Little is known of the original building that stood on the site of the current house. In the 16th century it was recorded as the 'manor of Bailis'. It formed part of the estate of Abraham Sybells at his death in 1501. The house, which was also known as "Whitmarsh" was excepted from a 1689 settlement between Dr. Sancroft, Archbishop of Canterbury, and Sir Robert Gayer and sold to Dr. Gregory Hascard, who had become Dean of Windsor in 1684.

Hascard rebuilt the house at the end of the 17th century. The designer is uncertain, but is likely to have been John James of Greenwich, Sir Christopher Wren or Hascard himself. The doctor owned Baylis House from the date of its completion in 1696 to his death in 1708 when Dr Henry Godolphin took ownership.

John James added a third storey in 1726 for Thomas Rowland, the Clerk of works to Windsor Castle. James continued extension and alteration work throughout the following decade, especially from 1733 to 1735 when Dr. Henry Godolphin, brother of Sidney Godolphin (Queen Anne's Lord High Treasurer) took ownership. He is credited with building the east wing stable block. The latter is now Godolphin Court, which has also been designated a Grade I listed building.

The Osborne family acquired the house in 1733, and tenants from this time included the fourth Earl of Chesterfield, and Alexander Wedderburn, Baron Loughborough.

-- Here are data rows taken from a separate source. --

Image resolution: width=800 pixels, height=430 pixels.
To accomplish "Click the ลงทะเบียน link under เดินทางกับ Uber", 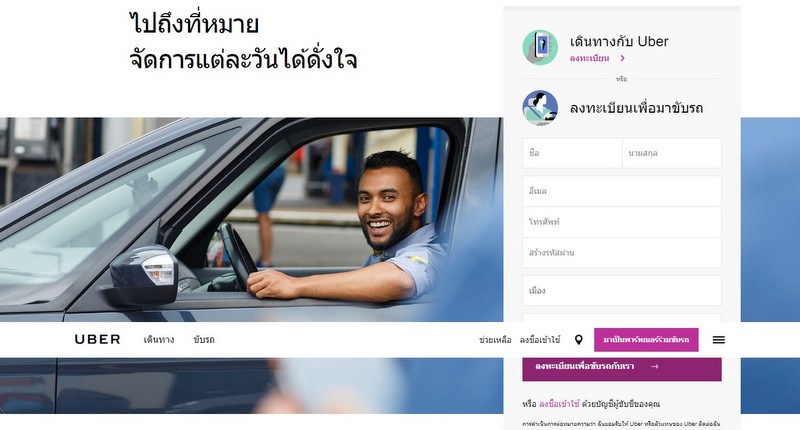I will 589,58.
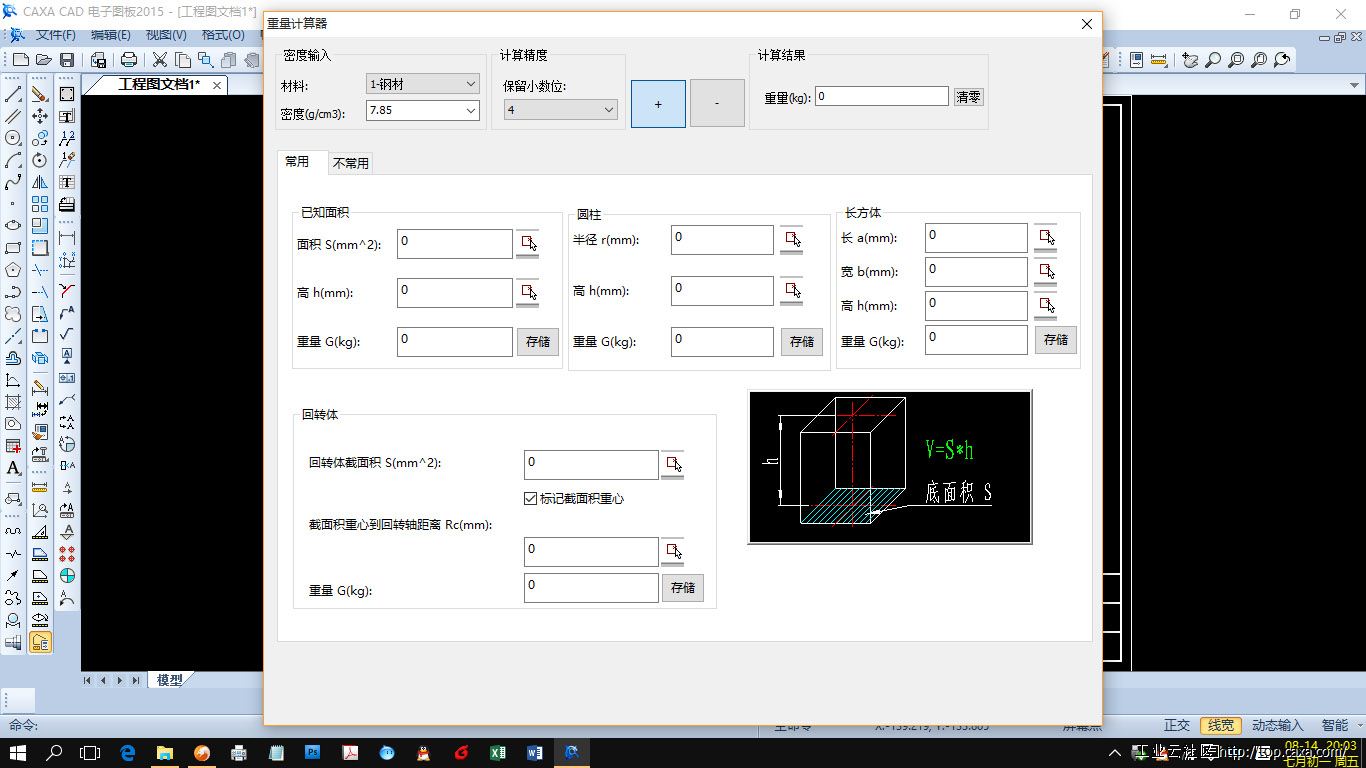Click 存储 button in 长方体 section
Viewport: 1366px width, 768px height.
coord(1056,340)
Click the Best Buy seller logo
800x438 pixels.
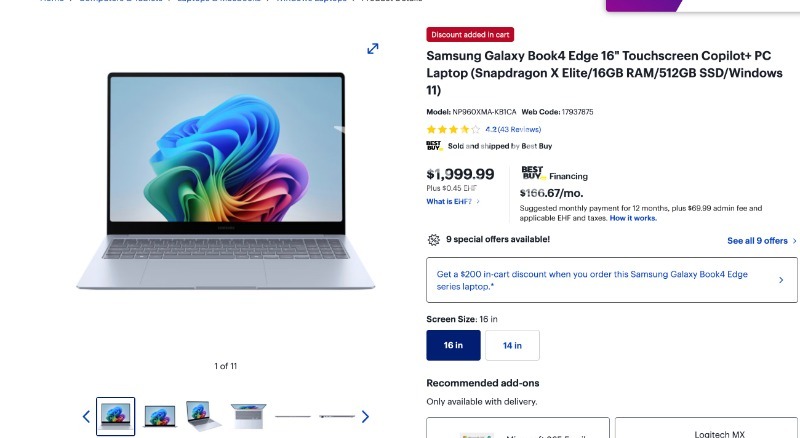click(x=434, y=146)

The Earl of Rosslyn died in the house in 1805.

From 1830 to 1907, Baylis House became the Saint James Roman Catholic School under William and James Butt. The school had previously operated from Richmond but moved due to size restrictions. The school farmed about 100 acre and ran its own dairy, bakery and brewery. Even though these served most of the school's needs, it went bankrupt in 1907. George Godolphin Osborne, the tenth Duke of Leeds, sold it to a Mr Woods, who turned it into the Food Reform Establishment.

The house began to decline, and this did not change when it was operated as a hotel between 1924 and 1936, even though a swimming pool was added. Mr J B Whaley was the tenant at this time.

To prevent further deterioration, the house was bought by Slough Borough Council in 1939. Planned improvements were postponed with the onset of war in 1939. It became the headquarters of Air Raid Precautions.
Post war changes included development of the grounds as a sports and recreation centre.

Urwick Orr and Partners (now the Urwick Group) leased Baylis House from 1958. It became a centre for management training, and was an incubator for the first wave of experts involved in the introduction and development of computers into the business world.

A fire in 1954 forced the removal of the 1726 third storey.